Signed-off-by: Vivek Goyal <vgoyal@redhat.com>
---
fs/fuse/file.c | 148 ++++++++++++++++++++++++++++++++++++++++++++++++++++++-
fs/fuse/fuse_i.h | 10 ++++
fs/fuse/inode.c | 2 +
3 files changed, 159 insertions(+), 1 deletion(-)

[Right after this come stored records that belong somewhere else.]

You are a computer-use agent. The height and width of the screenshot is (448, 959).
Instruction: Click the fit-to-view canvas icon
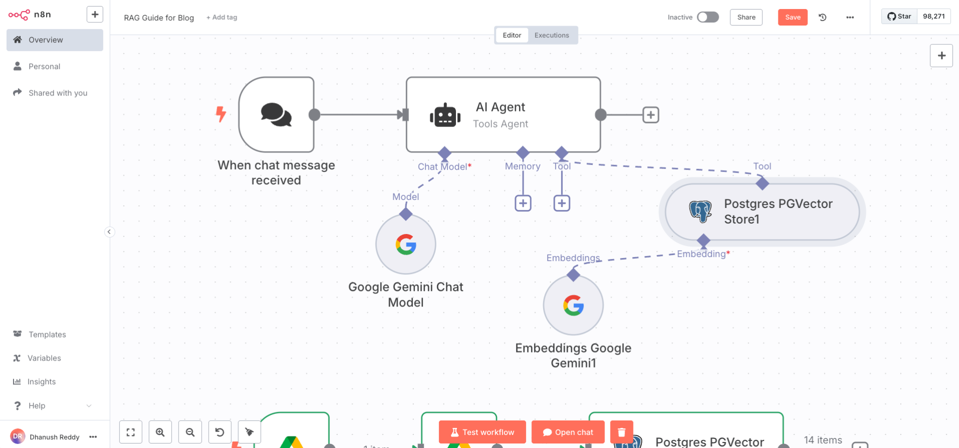[131, 432]
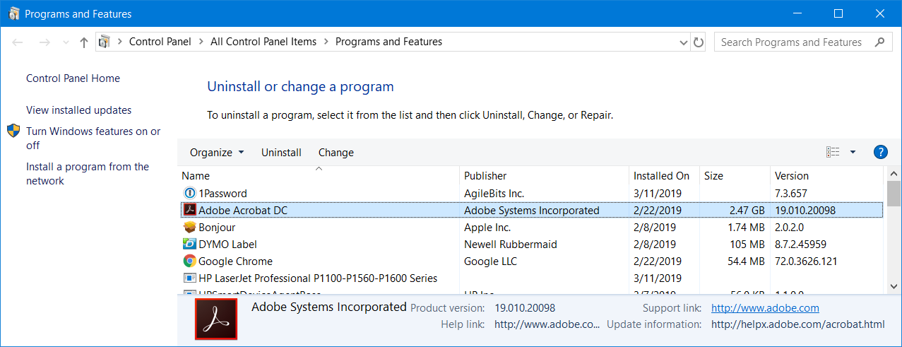The image size is (902, 347).
Task: Open Help with the question mark icon
Action: (880, 152)
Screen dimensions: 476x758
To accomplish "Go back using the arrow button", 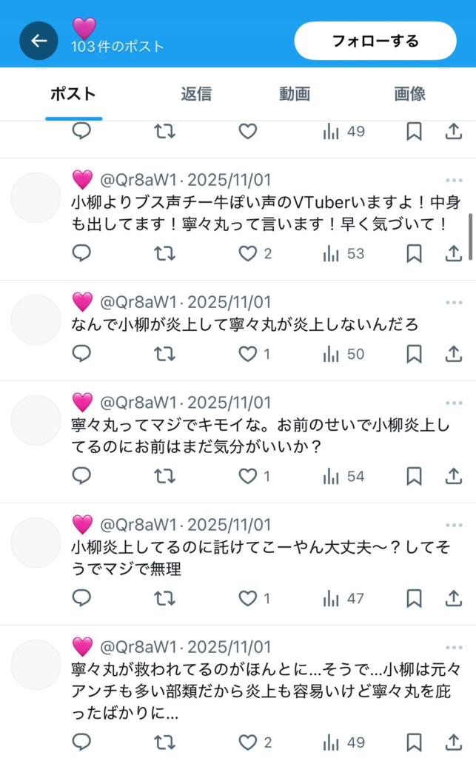I will (38, 41).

diff --git a/fs/fuse/file.c b/fs/fuse/file.c
index 73068289f62e..17becdff3014 100644
--- a/fs/fuse/file.c
+++ b/fs/fuse/file.c
@@ -272,7 +272,15 @@ static int fuse_setup_one_mapping(struct inode *inode,
pr_debug("fuse_setup_one_mapping() succeeded. offset=0x%llx err=%zd\n", offset, err);
- /* TODO: What locking is required here. For now, using fc->lock */
+ /*
+ * We don't take a refernce on inode. inode is valid right now and
+ * when inode is going away, cleanup logic should first cleanup
+ * dmap entries.
+ *
+ * TODO: Do we need to ensure that we are holding inode lock
+ * as well.
+ */
+ dmap->inode = inode;
dmap->start = offset;
dmap->end = offset + FUSE_DAX_MEM_RANGE_SZ - 1;
/* Protected by fi->i_dmap_sem */
@@ -347,6 +355,8 @@ void fuse_removemapping(struct inode *inode)
continue;
}
+ dmap->inode = NULL;
+
/* Add it back to free ranges list */
free_dax_mapping(fc, dmap);
}
@@ -3694,3 +3704,139 @@ void fuse_init_file_inode(struct inode *inode)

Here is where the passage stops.